Well, this particular company had Crazy T-shirt & Shorts day every year. And every year about 1/4th of the company would don their crazy attire. The whole group would then get to stand in the front of the building to get the annual Crazy T-shirt & Shorts Day photo taken for the history books.

As you all know…I am a poor speller. If spell check doesn’t find it, forget it.

This one particular year while I was making fun and organizing various contests for our annual Crazy T-shirt & Shorts Day, I sent out several company wide emails regarding the goings-on of the day. Well, I made a typo in one of those emails. And the way I found out about my mistake was when I was awarded my very own personalized t-shirt for this company holiday and on it read…T-SHIT in a poop like font.

That year I proudly stood in the front of the company photo. Damn I wish I could find that shirt.

Birds and the bees

July 11th, 2006

As I was stepping out of the shower yesterday, PJ walked in to go potty. And the following conversation ensued:

PJ: I neeeeeeed aaaaaa wiiiiiipe.

Me: Walking towards her buck naked and then completing the wiping process. Here you go.

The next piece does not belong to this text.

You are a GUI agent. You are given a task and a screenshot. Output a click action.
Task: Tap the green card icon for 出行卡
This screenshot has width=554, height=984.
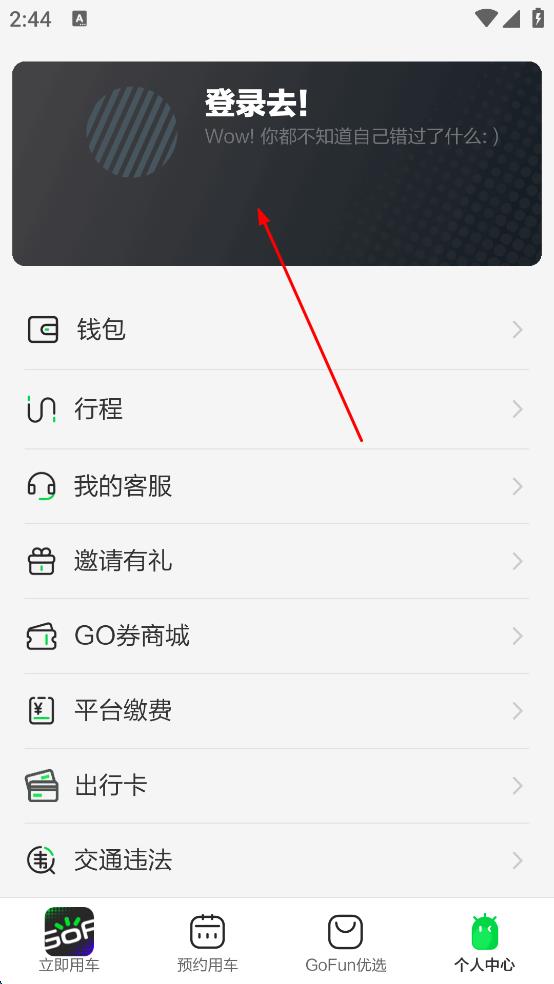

PJ: Mom, can you please keep that fuzzy away from me?

Me: Ahh, well sure.

PJ: Why do you have that fuzzy hair and I don’t?

Me: Well, adults grow hair there and when you get older you will too.

PJ: Oh…waaaaaaaay cool.

Would you?

July 6th, 2006

I was telling my friend Jen how awful one of my “brick” trainings had been last week. I clearly was dehydrated. I was seeing double. I was feeling like I was going to throw up. The only thing I wanted to do was stop and curl up under a shade tree and fall asleep. I guess…what do I expect, it was 2:00 in the afternoon and it was a whopping 93 degrees with very high humidity. I deserved all the pain I put myself through.

I went on to tell her that it was a real eye opening experience and that I learned I needed to pack more water with me on my long rides to make it any distance on my runs. Then she simply asked, “So with all that water, if you have to go to the bathroom during the race, are you just going to pee on yourself.”

Hmmmm, very interesting question Jen. One which I am not sure I yet know the answer to.